German toy and accessory company

Heimo was a German producer of hand painted toy figurines and accessories. The company was headquartered in Germany and manufactured hand-painted play and collection figures from about 1950 to 1980. The traditional market for Heimo products had been Mainland Europe, with half their sales in Austria followed by Germany, Italy and Spain.

==History==
The toy manufacturer was established in the 1950s in Germany. Since the end of the 1950s, it produced collectable figurines and toys in Hamburg in cooperation with the US company Marx. One focus was on motifs based around Walt Disney characters. It also manufactured popular figures in hard PVC and later hard rubber that included Vikings, Romans, Pirates, Knights, Indians and Cowboys as well as US soldiers. From the 1960s, some figures were distributed under the name Heimo but some produced exclusively for the new company in Mölln founded by Marx's CEO Heitmann.

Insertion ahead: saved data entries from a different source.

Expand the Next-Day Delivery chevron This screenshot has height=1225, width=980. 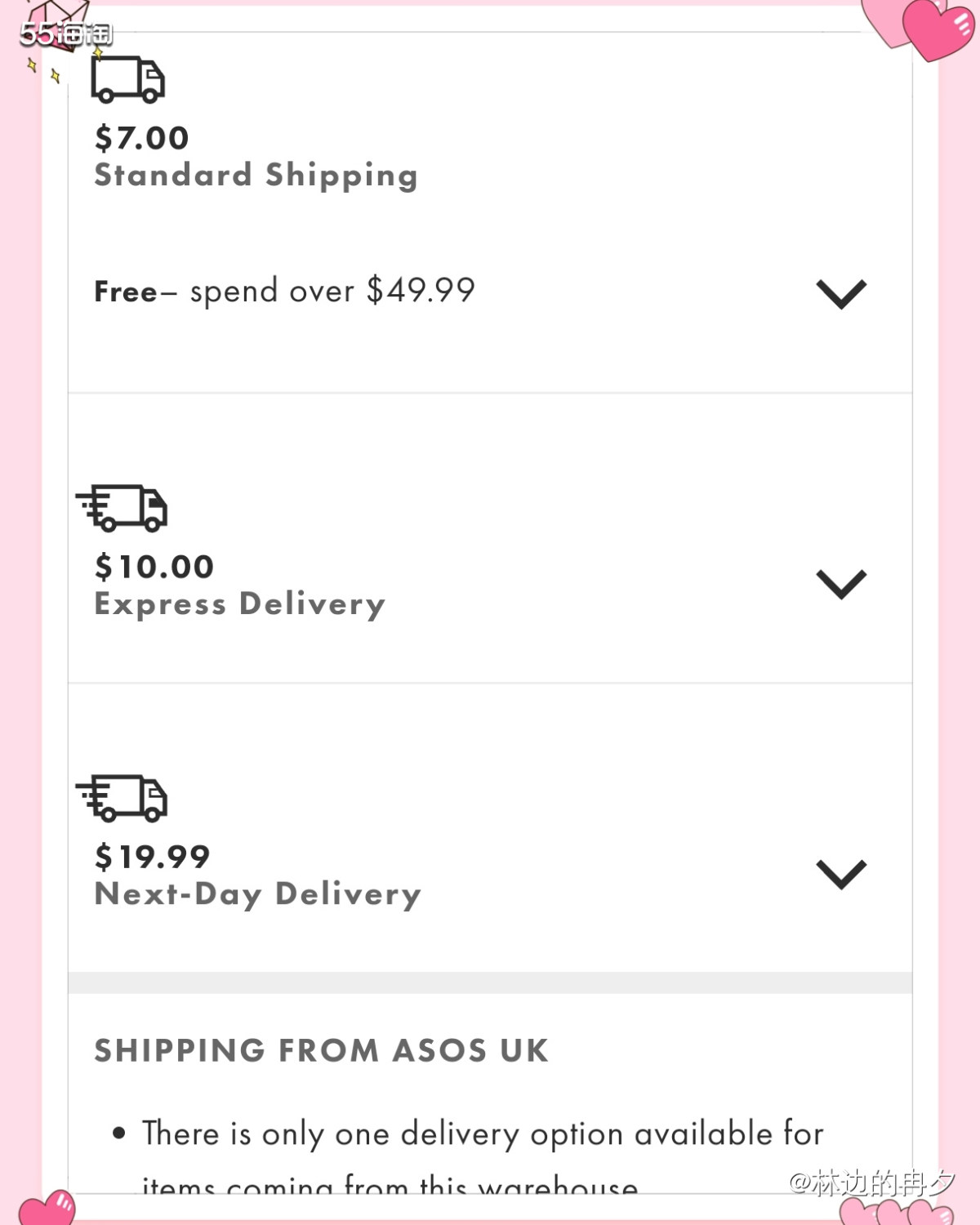click(x=841, y=874)
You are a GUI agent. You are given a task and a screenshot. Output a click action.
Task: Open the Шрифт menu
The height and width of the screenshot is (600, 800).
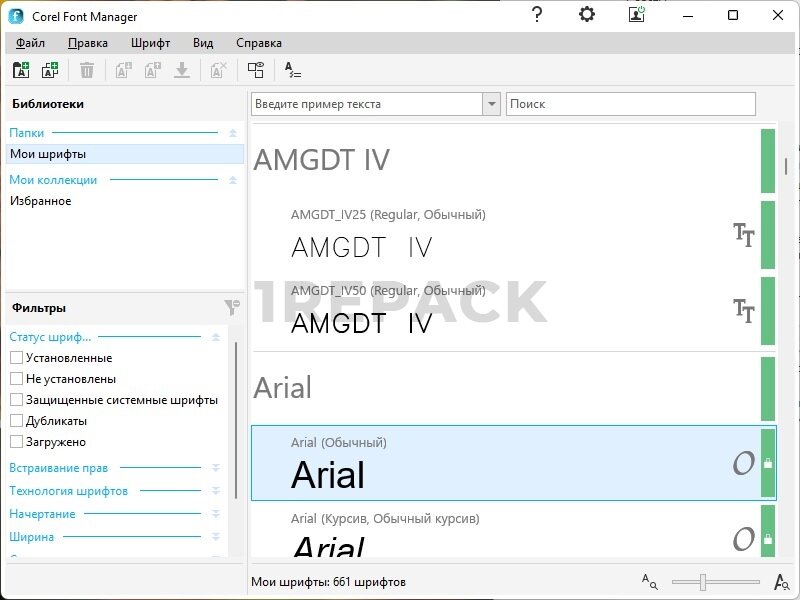(150, 43)
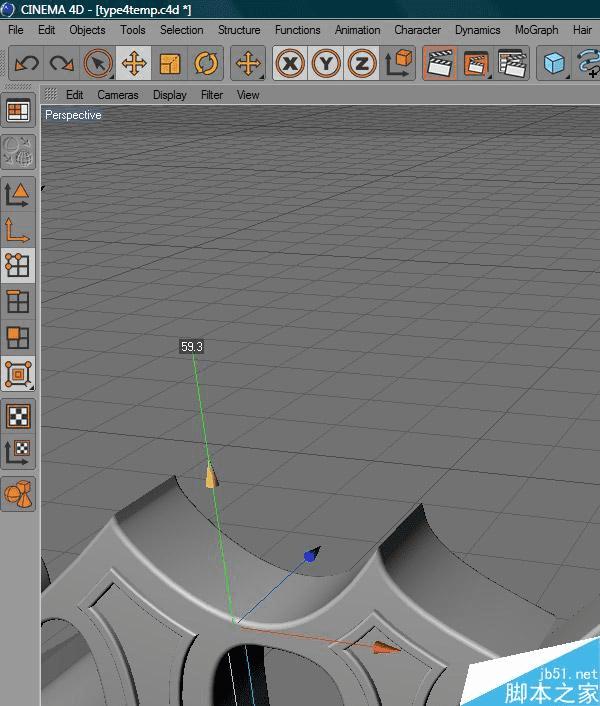The height and width of the screenshot is (706, 600).
Task: Click the orange Y-axis gizmo arrow
Action: [x=211, y=476]
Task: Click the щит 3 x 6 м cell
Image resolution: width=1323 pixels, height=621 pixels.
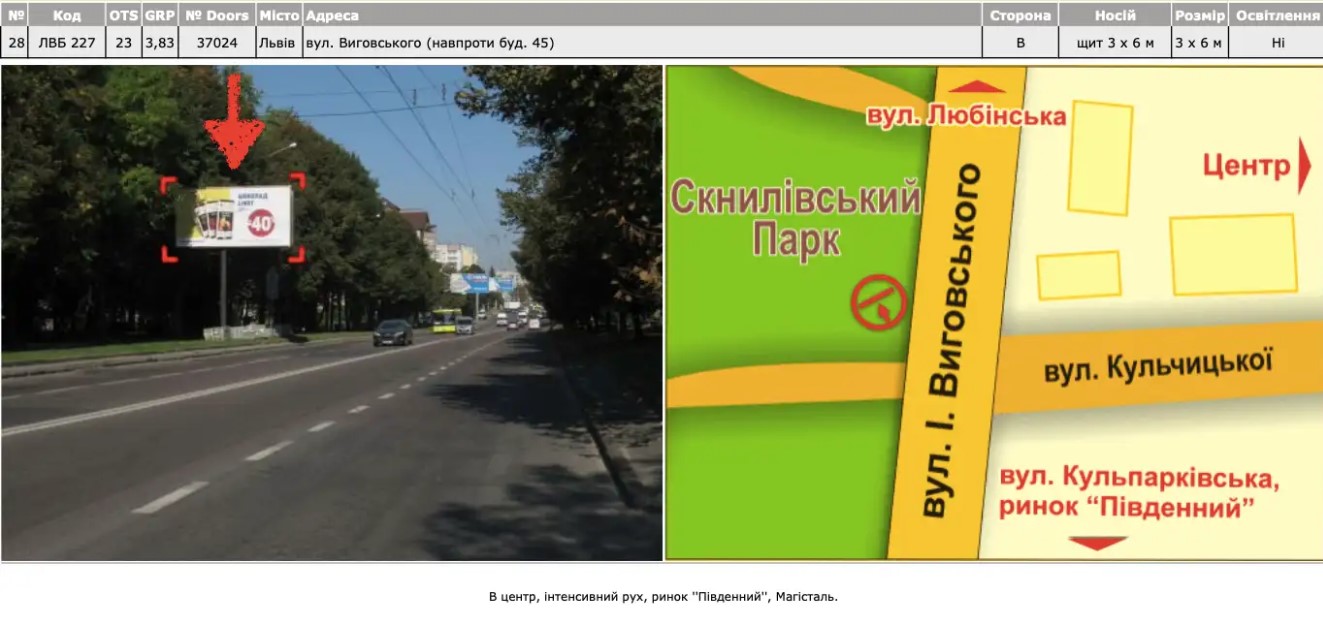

The design of products and the creation of tooling had been done in-house. This success story was copied very soon by the toy manufacturer Schleich, who then took over the market leadership from the 1990s onwards.

Although Heimo products had been sold in many European countries, detailed information is rarely known to many collectors. This is explained by the fact that only the few figurines were labeled with a company name (Sometimes the licensor is called Zuiyo instead) - there are no dated figurines. The company logo was a circle with a cross.